= What you will do =
Locate every line in the records below that contains the word "agent", and copy each one.

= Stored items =
──────────────────────────────
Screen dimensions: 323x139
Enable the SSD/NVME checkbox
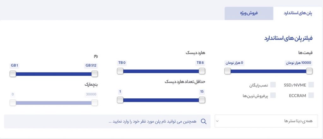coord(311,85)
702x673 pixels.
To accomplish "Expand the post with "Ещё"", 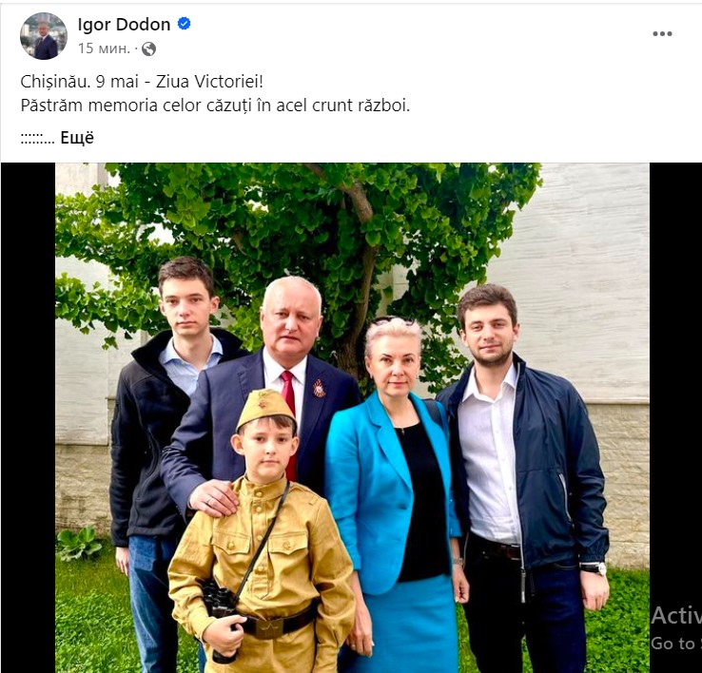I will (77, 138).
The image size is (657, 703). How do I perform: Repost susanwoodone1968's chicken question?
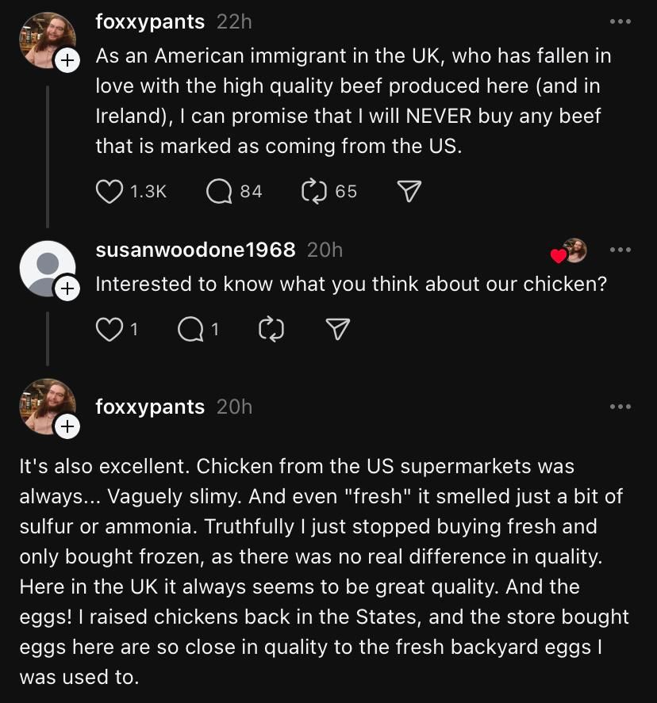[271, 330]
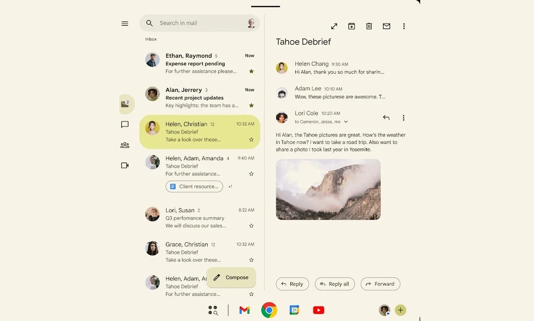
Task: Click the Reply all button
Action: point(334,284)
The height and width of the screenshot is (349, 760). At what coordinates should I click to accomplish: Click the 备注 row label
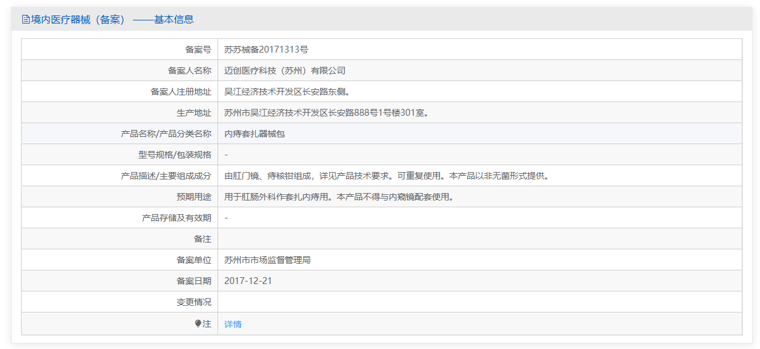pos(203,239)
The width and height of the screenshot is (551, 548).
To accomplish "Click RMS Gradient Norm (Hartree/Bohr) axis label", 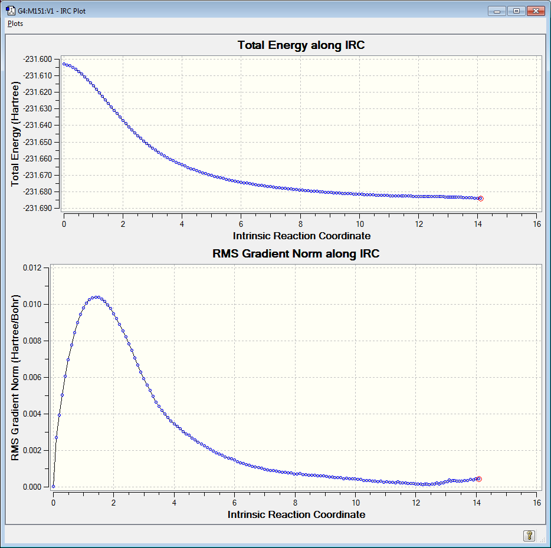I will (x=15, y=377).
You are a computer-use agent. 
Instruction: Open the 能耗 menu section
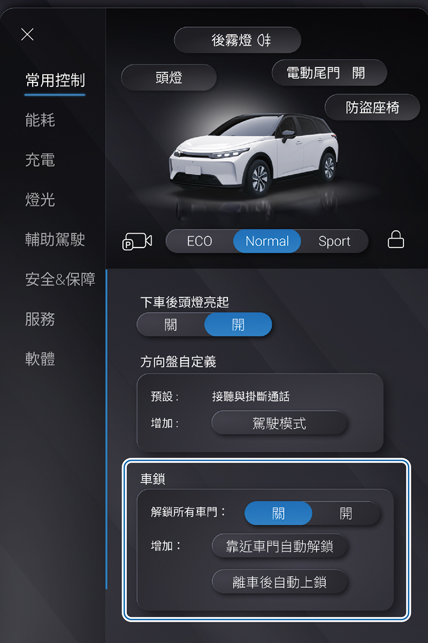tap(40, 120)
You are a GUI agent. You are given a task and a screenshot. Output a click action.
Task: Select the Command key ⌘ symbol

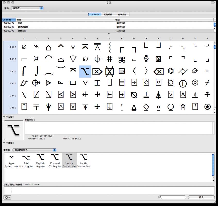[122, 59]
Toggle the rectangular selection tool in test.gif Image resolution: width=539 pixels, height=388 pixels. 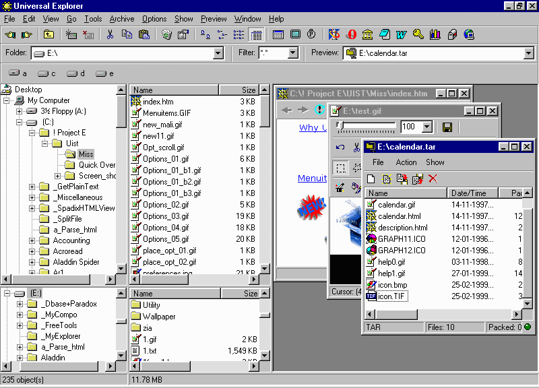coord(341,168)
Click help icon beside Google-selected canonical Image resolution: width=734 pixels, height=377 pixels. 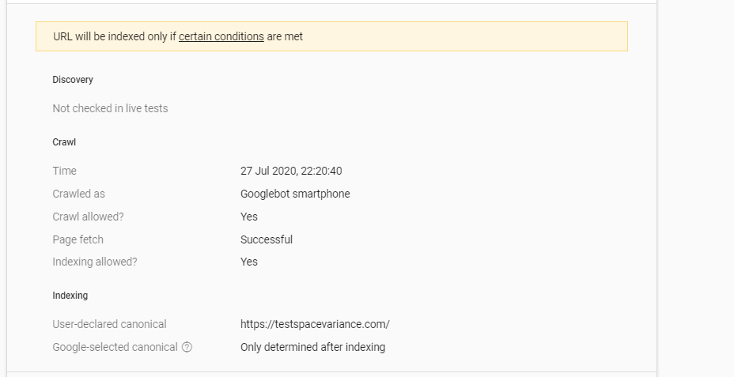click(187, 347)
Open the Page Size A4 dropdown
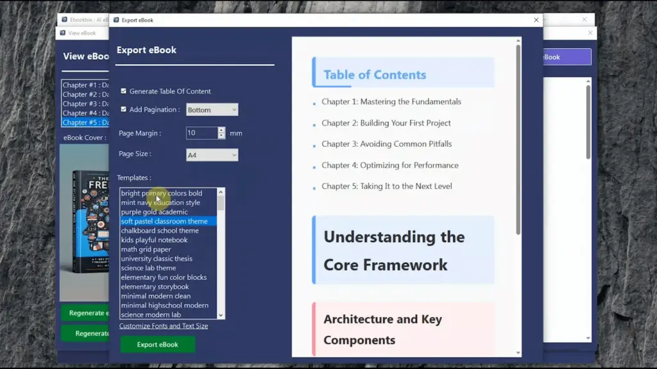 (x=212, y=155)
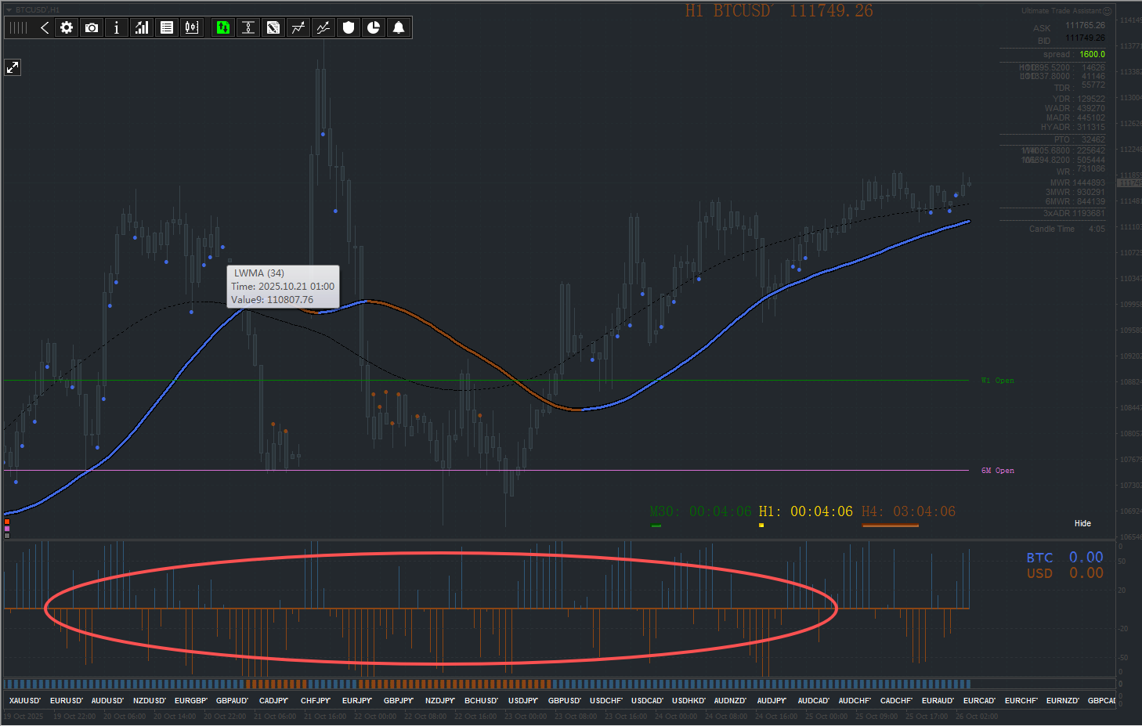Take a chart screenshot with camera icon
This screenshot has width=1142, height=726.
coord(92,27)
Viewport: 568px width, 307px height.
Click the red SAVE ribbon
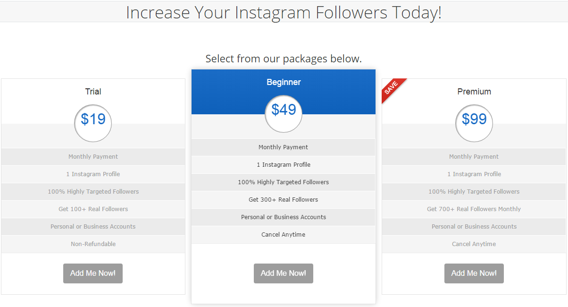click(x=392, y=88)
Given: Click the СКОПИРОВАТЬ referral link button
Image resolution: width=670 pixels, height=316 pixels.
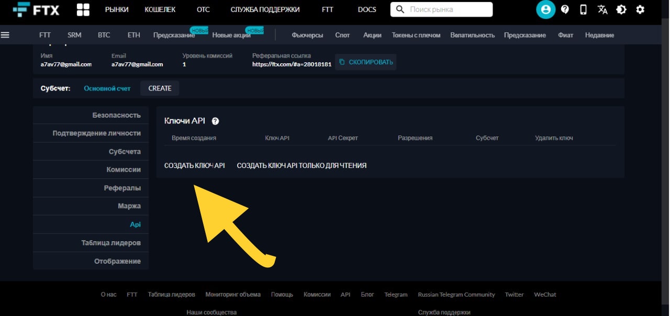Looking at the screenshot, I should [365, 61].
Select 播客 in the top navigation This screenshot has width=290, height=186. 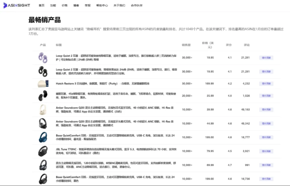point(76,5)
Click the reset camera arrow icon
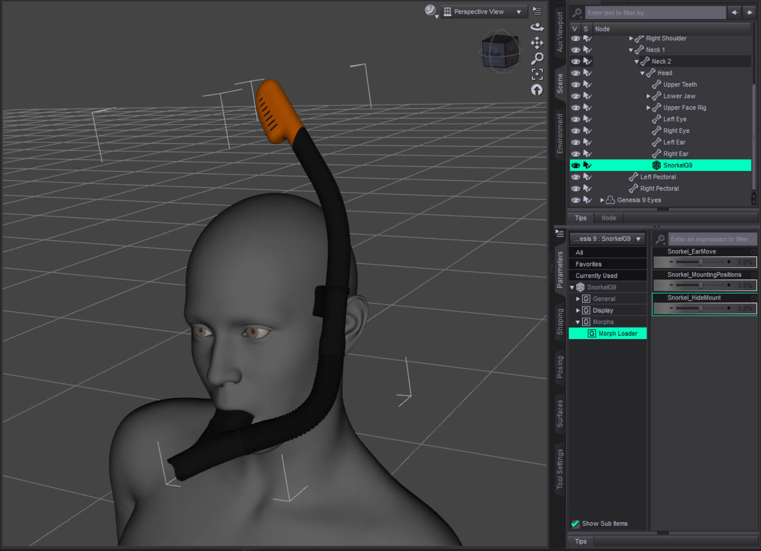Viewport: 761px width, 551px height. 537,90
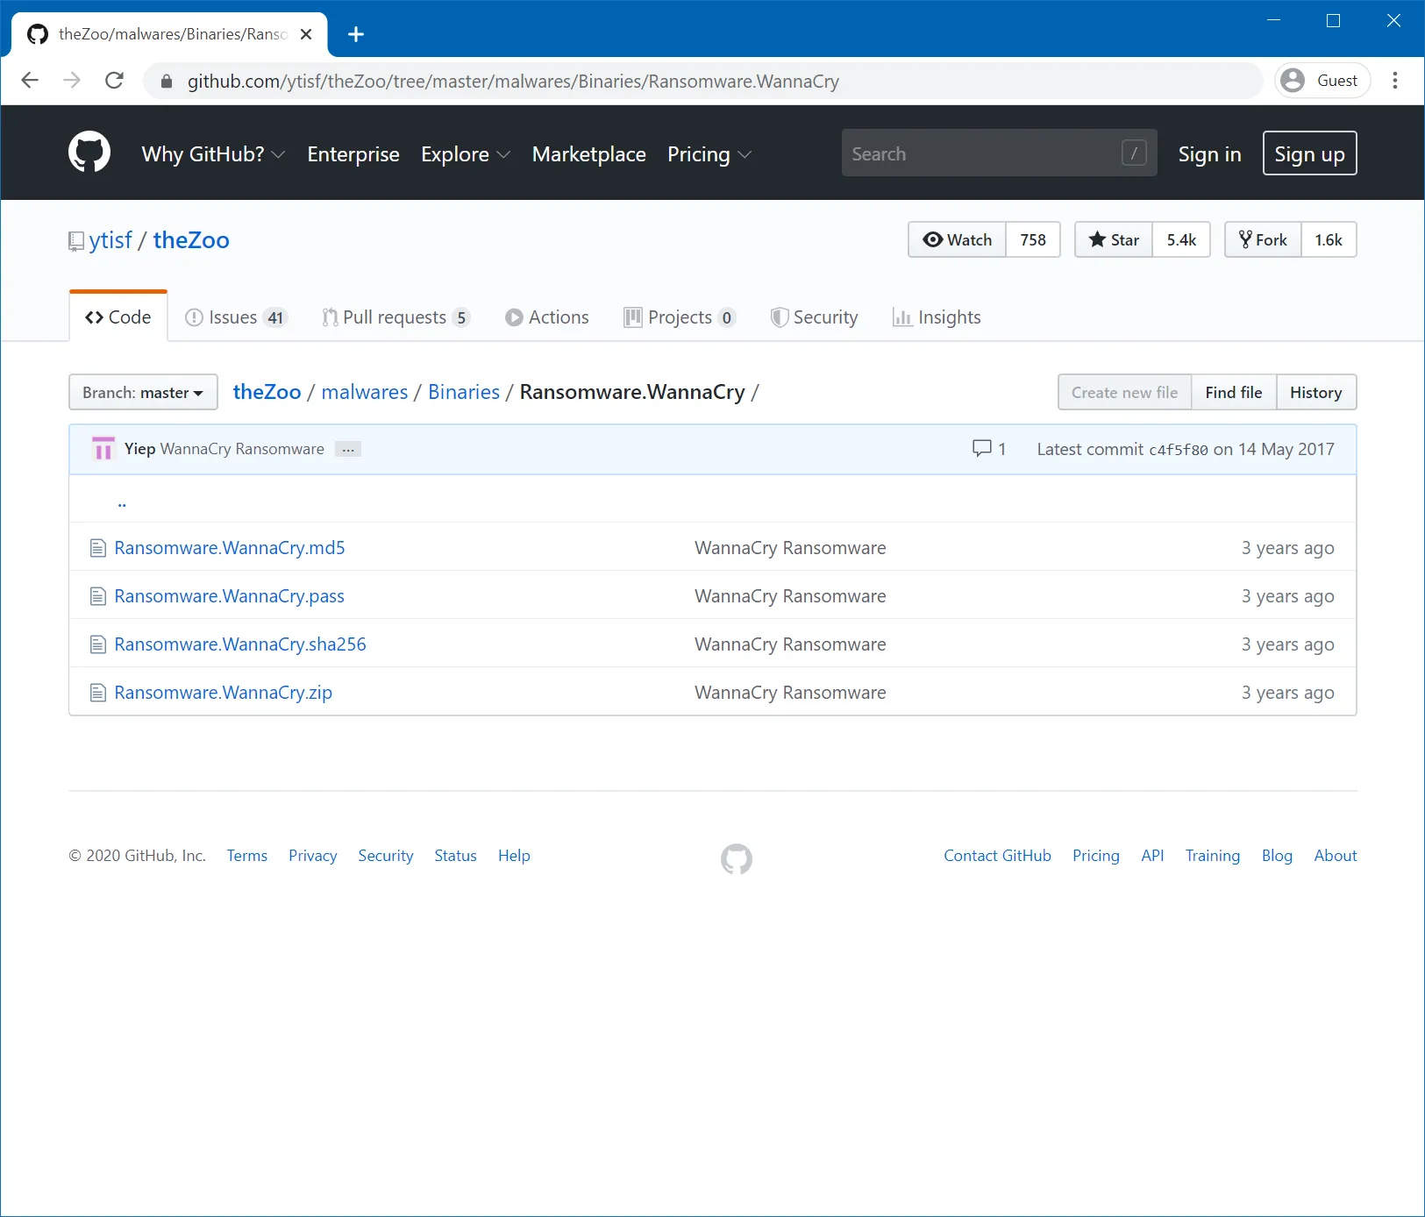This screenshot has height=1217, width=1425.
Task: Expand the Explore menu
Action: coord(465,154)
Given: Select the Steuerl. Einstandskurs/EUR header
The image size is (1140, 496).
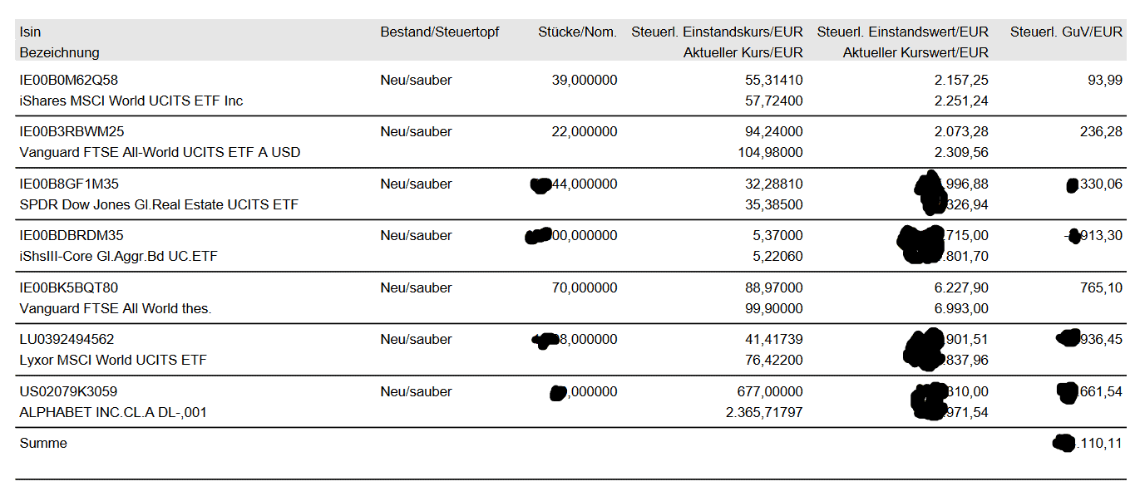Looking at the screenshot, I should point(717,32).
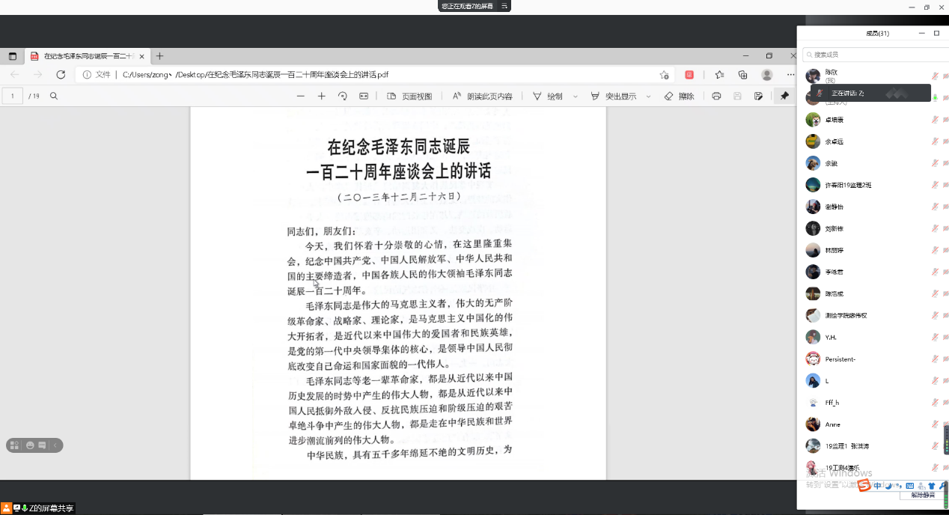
──────────────────────────────
= Worked solution =
You are a computer-use agent. 
You are a GUI agent. You are given a task and a screenshot. Output a click action.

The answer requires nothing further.